Task requirements: The answer should be a single number: how many lines of the entries below hold the word "named".

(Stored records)
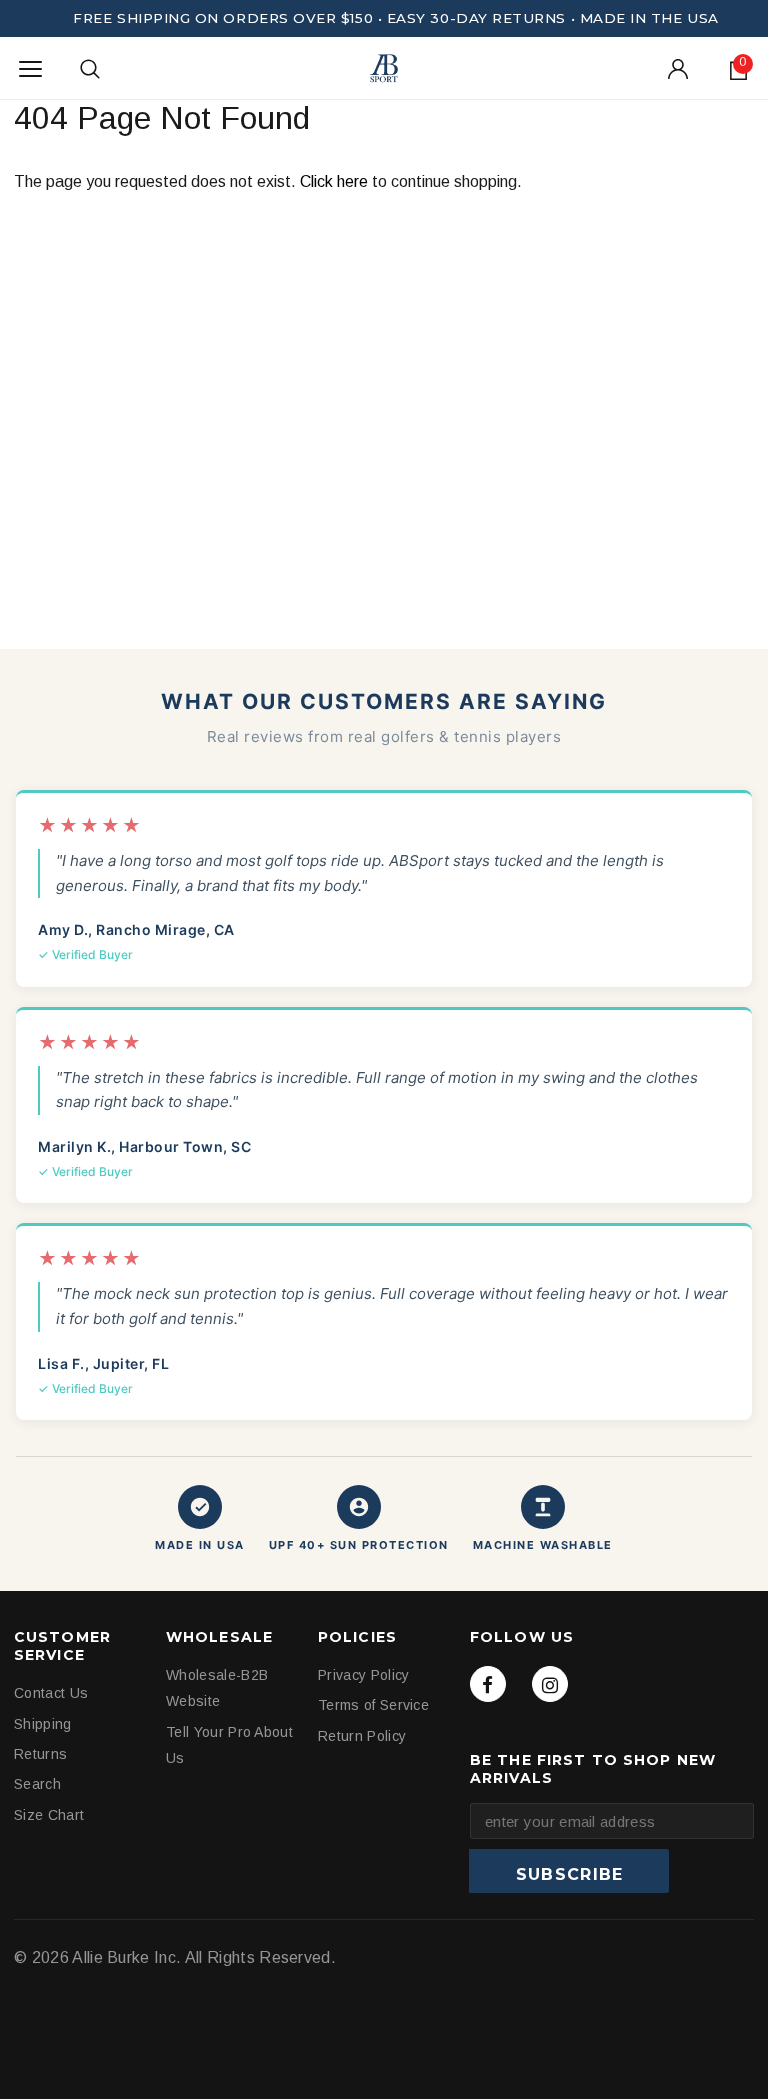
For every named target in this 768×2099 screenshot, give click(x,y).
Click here (336, 181)
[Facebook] (488, 1684)
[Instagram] (550, 1684)
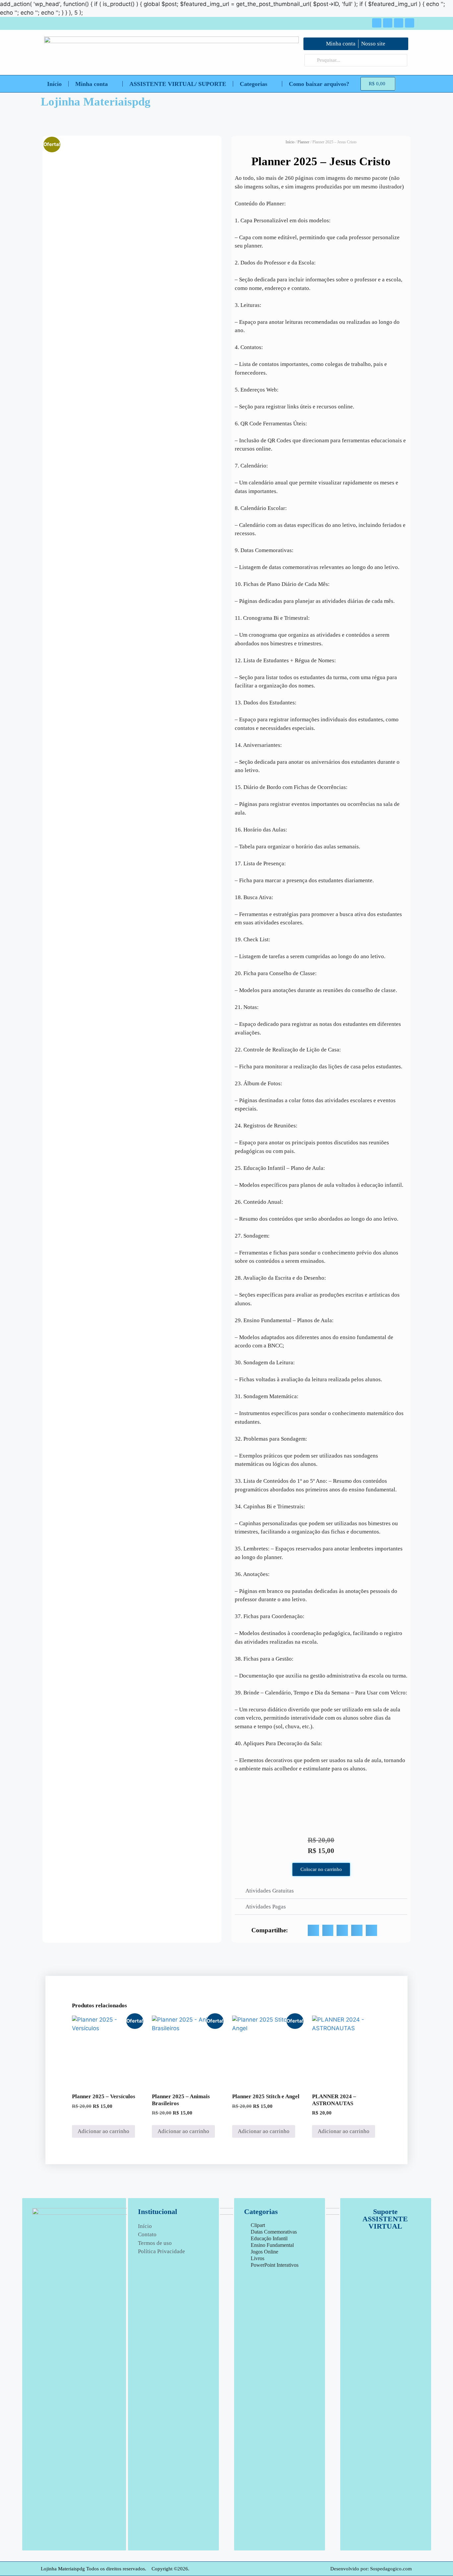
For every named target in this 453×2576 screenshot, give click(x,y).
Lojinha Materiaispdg (96, 101)
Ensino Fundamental (272, 2245)
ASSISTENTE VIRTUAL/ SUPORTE (177, 84)
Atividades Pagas (265, 1906)
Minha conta (91, 84)
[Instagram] (387, 23)
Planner (303, 142)
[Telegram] (398, 23)
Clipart (258, 2225)
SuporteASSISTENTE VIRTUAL (385, 2218)
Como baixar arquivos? (319, 84)
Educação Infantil (269, 2238)
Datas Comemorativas (274, 2232)
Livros (257, 2258)
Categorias (253, 84)
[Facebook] (376, 23)
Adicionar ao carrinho (103, 2131)
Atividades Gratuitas (269, 1891)
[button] (321, 1891)
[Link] (409, 23)
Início (54, 84)
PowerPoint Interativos (274, 2265)
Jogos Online (264, 2251)
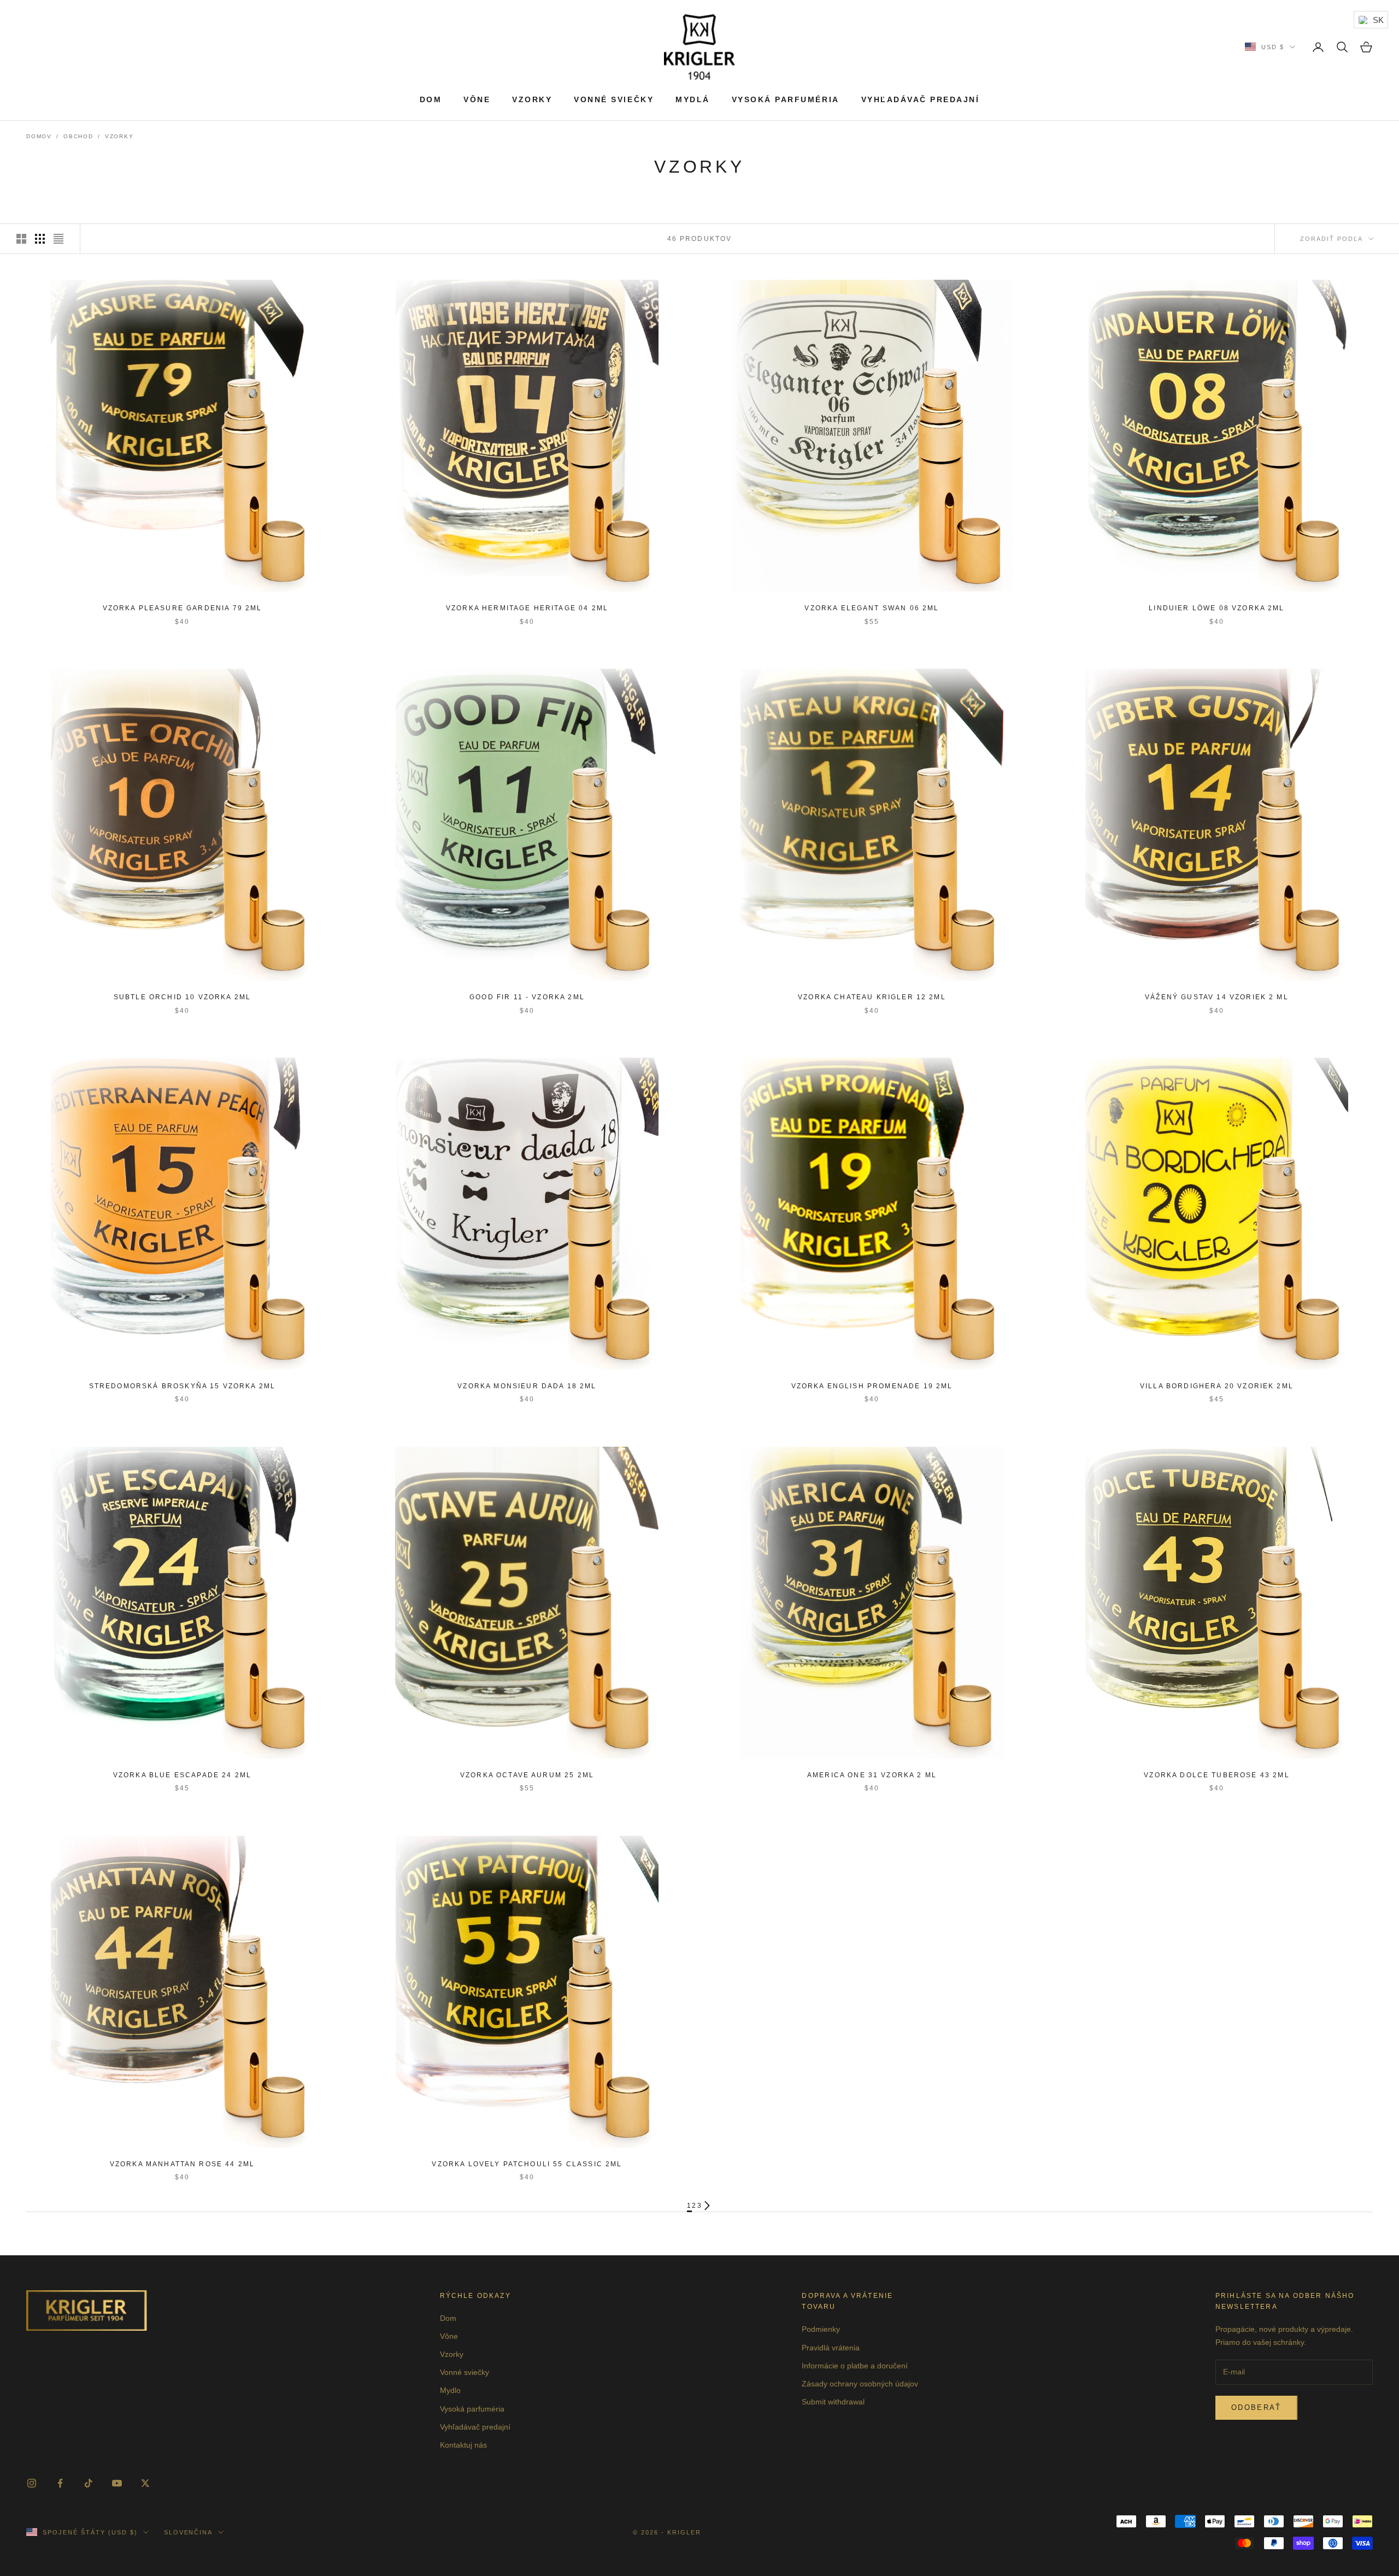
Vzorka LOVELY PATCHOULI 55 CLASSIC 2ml (527, 2164)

Reply to the task: 2